*** DATASET ENTRIES Section Begins ***

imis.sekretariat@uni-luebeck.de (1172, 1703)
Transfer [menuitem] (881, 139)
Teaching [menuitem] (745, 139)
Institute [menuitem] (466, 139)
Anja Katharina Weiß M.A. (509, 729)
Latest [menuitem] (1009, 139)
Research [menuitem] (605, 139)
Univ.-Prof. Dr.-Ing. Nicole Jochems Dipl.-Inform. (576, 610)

*** DATASET ENTRIES Section Ends ***
*** DATASET ENTRIES Section Begins ***

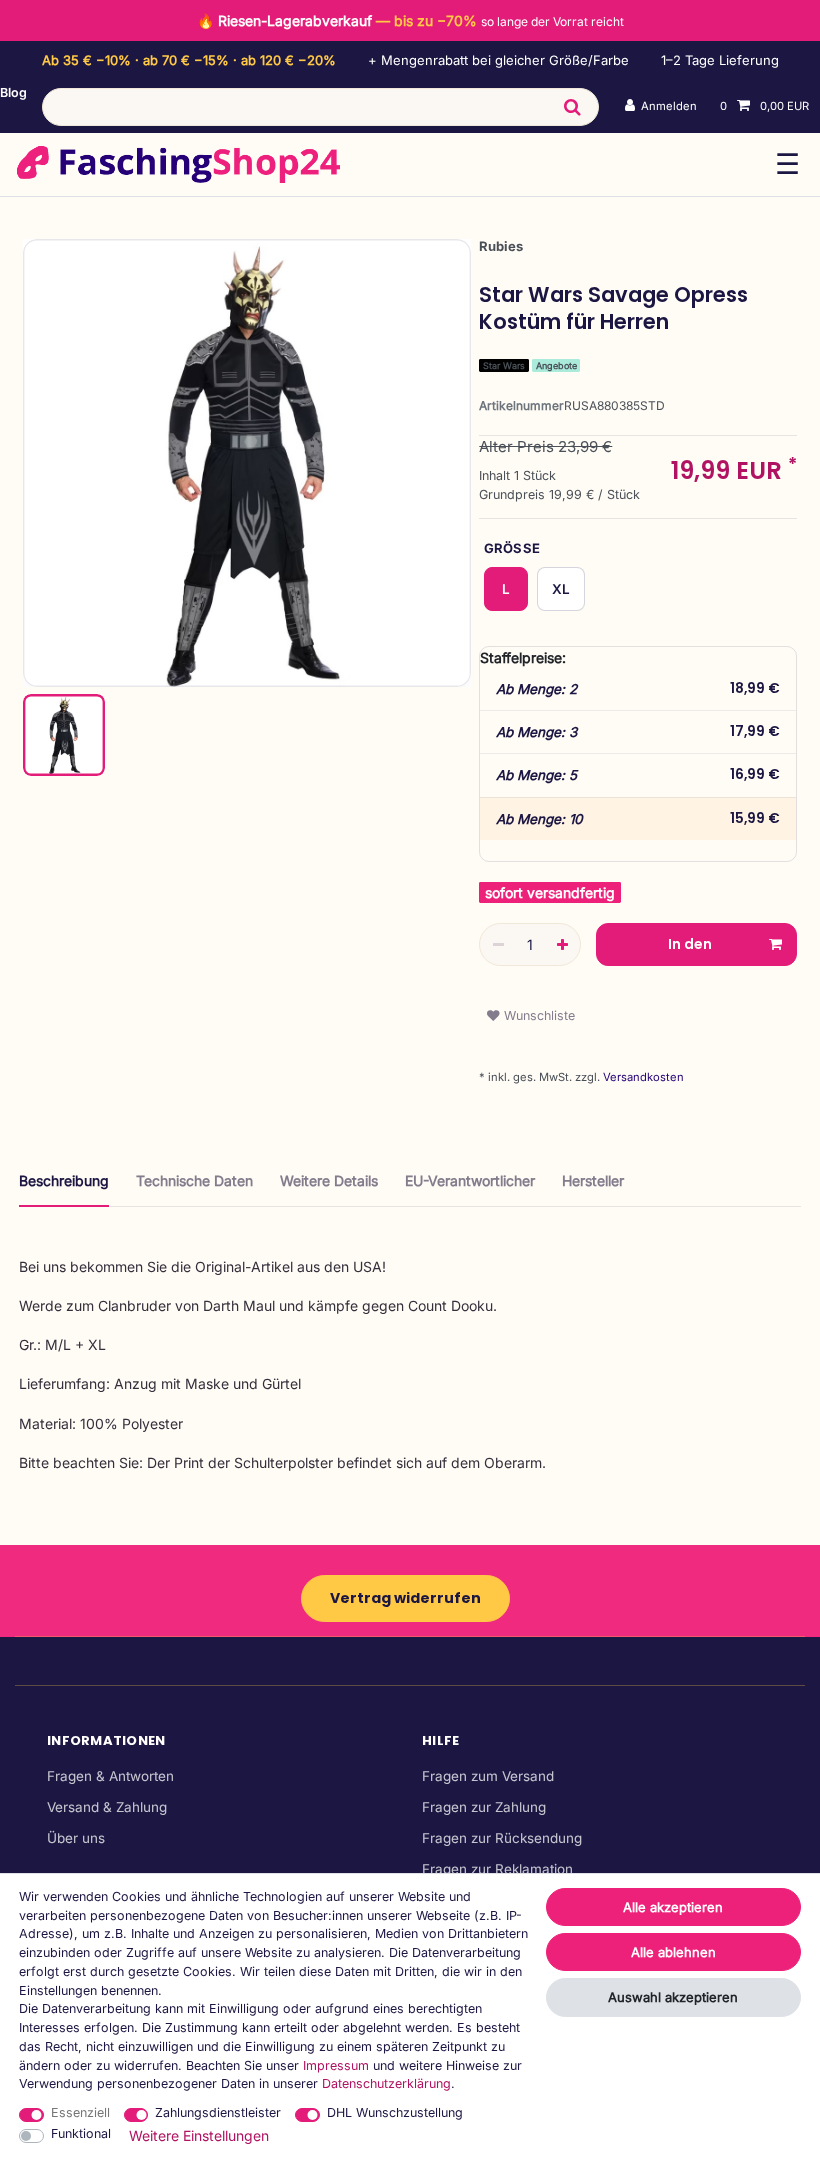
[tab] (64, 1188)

*** DATASET ENTRIES Section Ends ***

- REQUIREMENT
Quote the data above from the line containing "Teaching [menuitem] (745, 139)" to the line containing "Univ.-Prof. Dr.-Ing. Nicole", inclusive, and stop.

- SOLUTION TO THE PROBLEM
Teaching [menuitem] (745, 139)
Institute [menuitem] (466, 139)
Anja Katharina Weiß M.A. (509, 729)
Latest [menuitem] (1009, 139)
Research [menuitem] (605, 139)
Univ.-Prof. Dr.-Ing. Nicole Jochems Dipl.-Inform. (576, 610)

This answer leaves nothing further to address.